Pourtant, le chef de l'Etat doit faire face à un faible taux d’exécution des expulsions. En 2009, seules 26% des décisions d’expulsions ont effectivement débouché sur un retour du migrant au pays. Et selon Sandrine Mazetier, les expulsions étaient plus efficaces sous Jospin, avançant un taux d’exécution de « 60% ». Mais ses chiffres sont contredits par son propre rapport, via Jean-Marie Delarue, contrôleur général des prisons. Pour ce dernier, ce taux d'exécution « a toujours varié, quelque soit le cas de figure, dans les 20 années qui viennent de s’écouler entre 18 et 28 %. Le plus haut c’est 28 % en 2006 et le plus faible c’est 18 % en 2007 » (page 165). Dans un rapport de 2003 du sénateur UMP Jean-Patrick Courtois, les chiffres sont plus éloquents : « En 2001, sur 37 303 arrêtés de reconduite à la frontière, 6161 ont été exécutés. Pire, la situation se dégrade puisque le taux d'exécution était en 1996 de 23,5%, en 2000 de 17,8%, en 2001 de 16,7% et en 2002 de 16% ».

Absurdité juridique
D’autres éléments du rapport, non mis en avant par les parlementaires, mettent également à mal la thèse d’un gouvernement à même de tarir les flux migratoires. Il y a notamment l’intervention de Yannick Blanc, actuellement directeur adjoint de cabinet de Jean-Paul Huchon et ancien directeur de la Police générale à la Préfecture de police de Paris. Il avait été limogé en 2008 par Nicolas Sarkozy, ce dernier lui reprochait d’avoir annoncé en 2006 qu’une circulaire du ministère de l’Intérieur allait permettre la régularisation de « plusieurs milliers » de sans-papiers parents d’enfants scolarisés. Un chiffre incompatible avec le discours de fermeté du ministre puis actuel chef de l’Etat.

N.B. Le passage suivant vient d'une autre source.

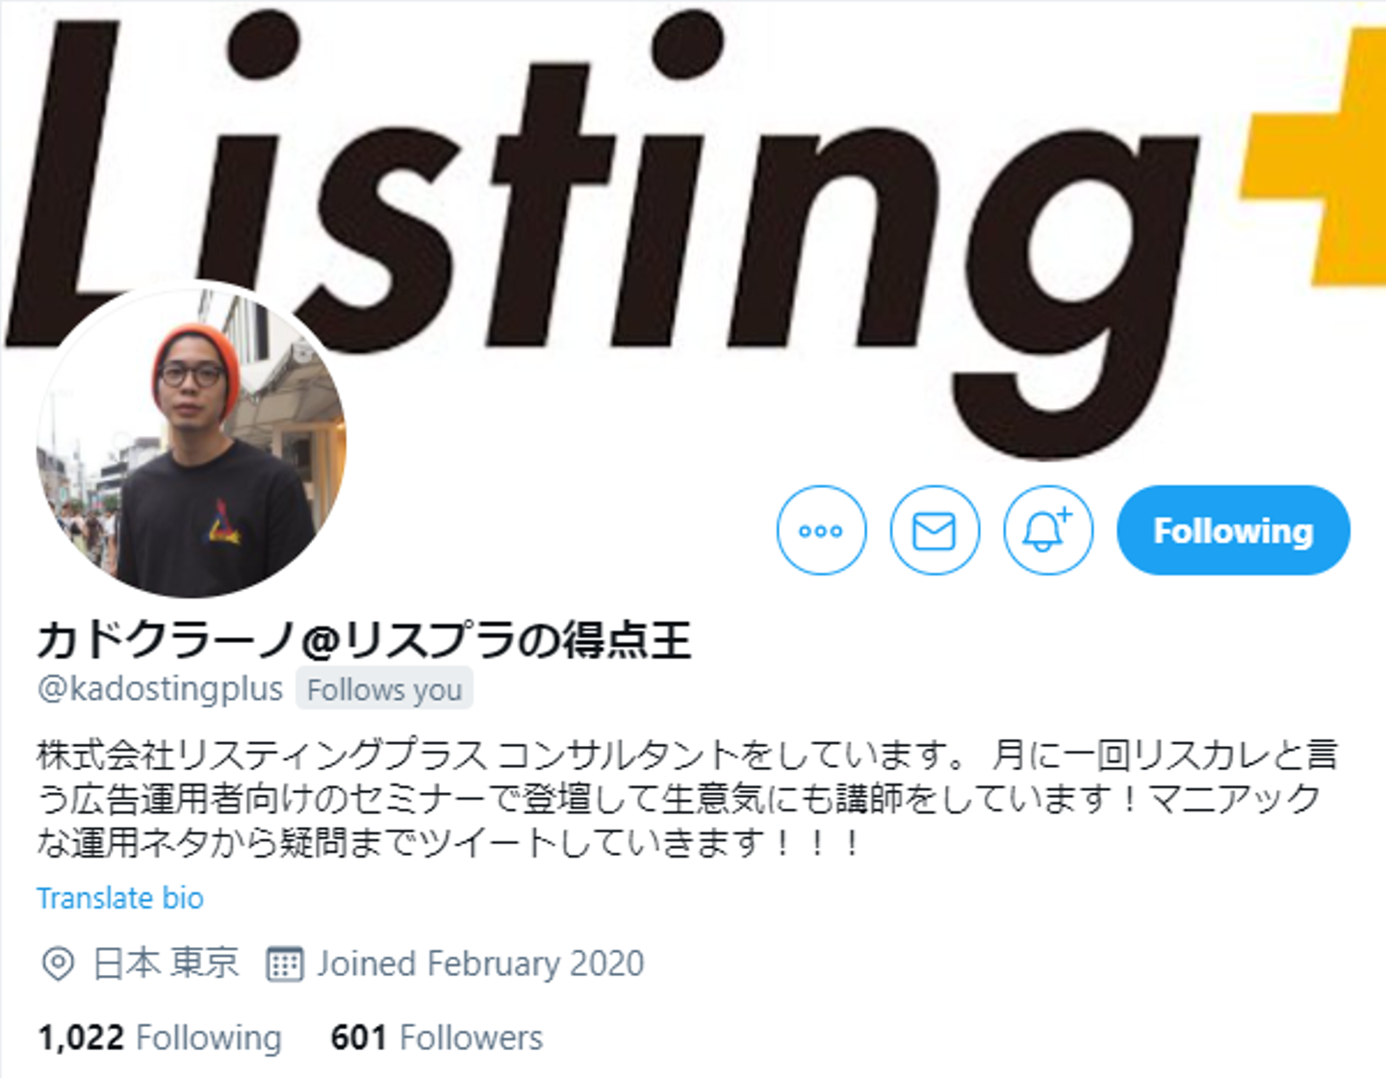
Task: Open the three-dot more options menu
Action: click(821, 530)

Dans son intervention pour le rapport, Yannick Blanc dénonce de nouveau une politique qui n’est que gesticulation. « Il peut y avoir de l'insécurité juridique dans la façon dont les autorités administratives, qui ne sont pas un exemple à suivre, utilisent cette incohérence juridique plutôt au bénéfice des demandeurs, mais ça peut marcher dans l'autre sens », explique-t-il. Il prend un exemple : « La notion de domicile est une notion fragile et n'est pas du tout encadrée par la loi (…). Il y a énormément de domiciliation de complaisance d'étrangers. A Paris, c'est massivement vrai pour les étudiants » (page 209).

La politique migratoire de Sarkozy et Guéant est donc plus complexe que l’image d’une répression à tout va. Elle est en fait une absurdité juridique tant capable d’expulser en masse que d’offrir des portes de sortie aux migrants. Mais il est sans doute plus séduisant pour ses opposants, surtout à gauche, de ne retenir que le côté répressif. Avec un tel argumentaire pour le critiquer, Nicolas Sarkozy pourra toujours jouer l’image de la responsabilité face aux « bien-pensants », idéal pour séduire son électorat conservateur. Eric Besson n’est finalement pas le seul socialiste à avoir servi la politique migratoire du chef de l’Etat.